The $7 million Multi-University Research Initiative, or MURI, is led by North Carolina State University and funded by the U.S. Office of Naval Research. Purdue will receive $2 million over five years.

The researchers will study how to use sound and radio waves to irradiate objects, producing a new set of waves that bounce back to identify underlying materials. Computational models and mathematical equations will be developed to enable the technique to work in real time to quickly detect explosives. 

"You want to get energy into the material, have it move around to pick up information and then be reradiated so that we can sense what's inside," said Douglas Adams, Purdue's Kenninger Professor of Mechanical Engineering.

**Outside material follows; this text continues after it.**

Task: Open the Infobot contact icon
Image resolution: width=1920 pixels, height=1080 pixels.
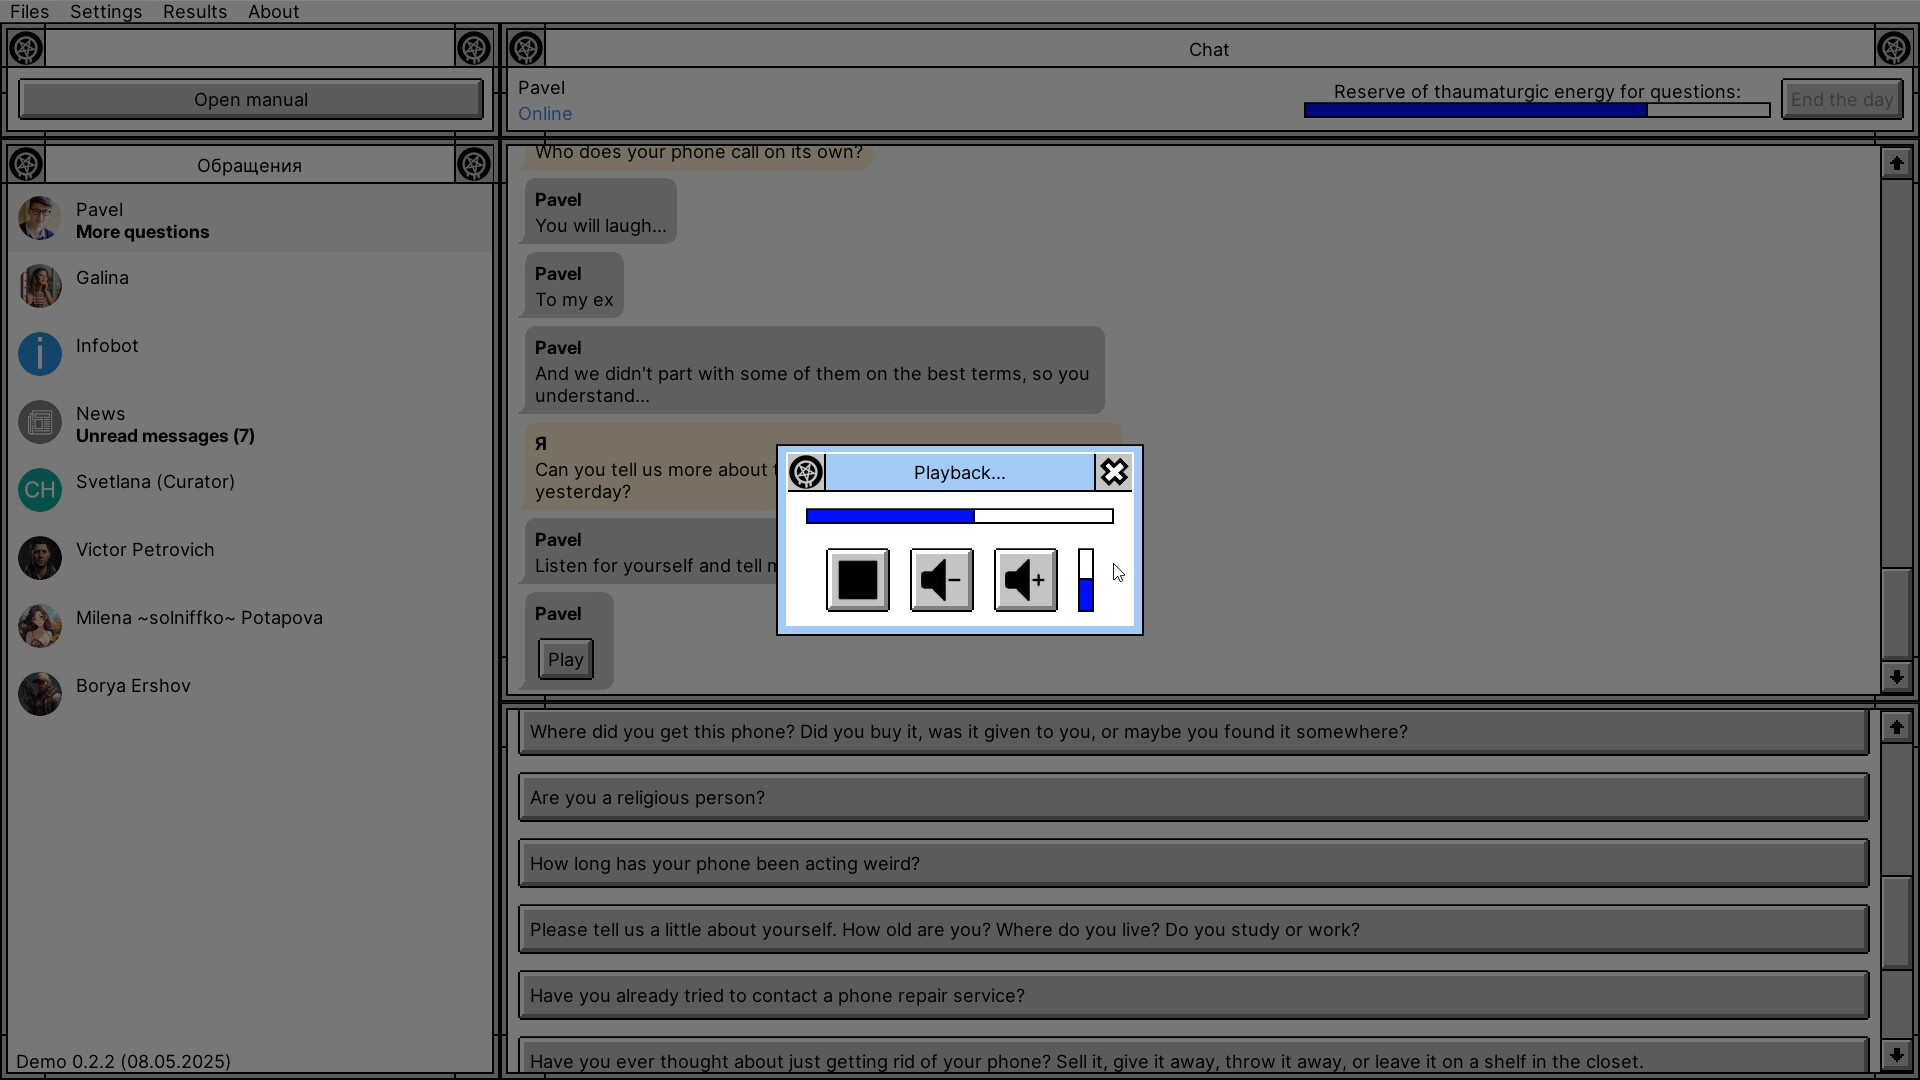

A central challenge is learning how to interpret signatures created when high-amplitude waves, like those emitted by loudspeakers, pass through objects made of several layers or components containing different materials.

"Most materials are relatively linear, meaning they respond in an easily predictable way when excited by low-amplitude waves," Adams said. "But with high-amplitude waves, material behavior is much more complicated, or nonlinear, so we can't use the same mathematical equations and models to describe how the waves propagate inside the materials."

The project is led by Michael B. Steer, Lampe Distinguished Professor in NC State's Department of Electrical and Computer Engineering.

The Purdue portion of the work is led by Adams, who will be working with J. Stuart Bolton, a professor of mechanical engineering; Jeffrey F. Rhoads, an assistant professor of mechanical engineering; and Patricia Davies, director of the Ray W. Herrick Laboratories and a professor of mechanical engineering. The Purdue team also is working with Mohammed A. Zikry, a professor in the NC State Department of Mechanical and Aerospace Engineering.

Purdue was chosen for the effort in part because of specialized acoustic facilities at the Herrick Laboratories, Adams said.

A major challenge is integrating systems that use both radio and sound waves, which travel at far different speeds. Because the two types of waves have different frequency ranges, they will reveal different kinds of information about an object to more accurately detect improvised explosive devices, or IEDs.

Researchers will use a device called a three-dimensional laser vibrometer to study the behavior of sound waves passing through materials. They also will use "acoustic holography" to show precisely how different materials react to sound waves and embed miniature sensors inside test materials to record data.

Experiments will be conducted at the Herrick Laboratories, the Center for Systems Integrity and Birck Nanotechnology Center.

The research will involve several Purdue doctoral students.